From the first line through the line containing "Task: Remove the paid Retatrutide 15mg item", transcribe the records exactly and include no other lines.
--- Material supplied ---
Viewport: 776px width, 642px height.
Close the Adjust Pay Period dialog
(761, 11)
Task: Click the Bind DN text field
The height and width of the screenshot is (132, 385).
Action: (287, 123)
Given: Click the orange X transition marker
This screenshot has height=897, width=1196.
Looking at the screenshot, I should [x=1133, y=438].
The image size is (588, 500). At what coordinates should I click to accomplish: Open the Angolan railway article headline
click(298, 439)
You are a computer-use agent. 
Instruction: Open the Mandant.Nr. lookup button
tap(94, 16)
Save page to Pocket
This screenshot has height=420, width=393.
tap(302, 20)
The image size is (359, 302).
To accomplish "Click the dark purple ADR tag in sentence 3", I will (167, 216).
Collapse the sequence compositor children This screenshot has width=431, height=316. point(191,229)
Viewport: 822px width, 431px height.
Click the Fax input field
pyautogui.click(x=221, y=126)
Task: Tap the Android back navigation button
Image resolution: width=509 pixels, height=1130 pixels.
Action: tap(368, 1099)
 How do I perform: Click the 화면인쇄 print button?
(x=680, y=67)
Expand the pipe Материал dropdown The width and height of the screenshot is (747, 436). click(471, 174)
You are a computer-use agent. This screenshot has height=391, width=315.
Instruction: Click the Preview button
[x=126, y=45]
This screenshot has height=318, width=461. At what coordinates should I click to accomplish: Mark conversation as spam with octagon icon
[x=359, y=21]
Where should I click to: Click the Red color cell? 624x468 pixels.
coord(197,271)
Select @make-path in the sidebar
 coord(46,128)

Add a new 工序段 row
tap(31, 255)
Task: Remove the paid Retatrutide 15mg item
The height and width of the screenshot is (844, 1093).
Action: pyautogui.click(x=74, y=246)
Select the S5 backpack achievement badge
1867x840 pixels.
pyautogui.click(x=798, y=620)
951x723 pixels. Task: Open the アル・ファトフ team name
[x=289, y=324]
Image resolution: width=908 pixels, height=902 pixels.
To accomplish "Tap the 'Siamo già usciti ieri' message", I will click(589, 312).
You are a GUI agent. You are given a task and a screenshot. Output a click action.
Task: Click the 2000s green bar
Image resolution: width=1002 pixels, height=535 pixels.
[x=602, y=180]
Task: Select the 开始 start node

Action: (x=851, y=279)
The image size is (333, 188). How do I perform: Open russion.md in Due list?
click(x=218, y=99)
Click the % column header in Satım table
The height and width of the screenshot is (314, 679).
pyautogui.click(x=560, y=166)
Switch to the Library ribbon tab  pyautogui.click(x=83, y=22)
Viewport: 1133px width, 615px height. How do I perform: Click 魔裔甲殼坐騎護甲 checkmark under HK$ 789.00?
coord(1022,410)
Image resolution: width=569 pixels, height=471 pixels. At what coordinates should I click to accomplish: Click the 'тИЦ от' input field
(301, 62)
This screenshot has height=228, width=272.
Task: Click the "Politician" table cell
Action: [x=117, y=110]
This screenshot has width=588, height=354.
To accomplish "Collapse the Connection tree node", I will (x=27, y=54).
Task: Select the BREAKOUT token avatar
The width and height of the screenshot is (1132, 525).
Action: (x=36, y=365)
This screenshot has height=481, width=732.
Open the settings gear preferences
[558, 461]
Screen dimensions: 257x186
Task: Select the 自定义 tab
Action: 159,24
---
> **Response area**
Viewport: 776px width, 642px height.
Close the Adjust Pay Period dialog
(761, 11)
Task: Click the Bind DN text field
The height and width of the screenshot is (132, 385).
Action: (287, 123)
Given: Click the orange X transition marker
This screenshot has height=897, width=1196.
Looking at the screenshot, I should [x=1133, y=438].
The image size is (588, 500). At what coordinates should I click to accomplish: Open the Angolan railway article headline
click(298, 439)
You are a computer-use agent. 
Instruction: Open the Mandant.Nr. lookup button
tap(94, 16)
Save page to Pocket
This screenshot has height=420, width=393.
tap(302, 20)
The image size is (359, 302).
To accomplish "Click the dark purple ADR tag in sentence 3", I will (167, 216).
Collapse the sequence compositor children This screenshot has width=431, height=316. point(191,229)
Viewport: 822px width, 431px height.
Click the Fax input field
pyautogui.click(x=221, y=126)
Task: Tap the Android back navigation button
Image resolution: width=509 pixels, height=1130 pixels.
Action: tap(368, 1099)
 How do I perform: Click the 화면인쇄 print button?
(x=680, y=67)
Expand the pipe Материал dropdown The width and height of the screenshot is (747, 436). click(471, 174)
You are a computer-use agent. This screenshot has height=391, width=315.
Instruction: Click the Preview button
[x=126, y=45]
This screenshot has height=318, width=461. At what coordinates should I click to accomplish: Mark conversation as spam with octagon icon
[x=359, y=21]
Where should I click to: Click the Red color cell? 624x468 pixels.
coord(197,271)
Select @make-path in the sidebar
 coord(46,128)

Add a new 工序段 row
tap(31, 255)
Task: Remove the paid Retatrutide 15mg item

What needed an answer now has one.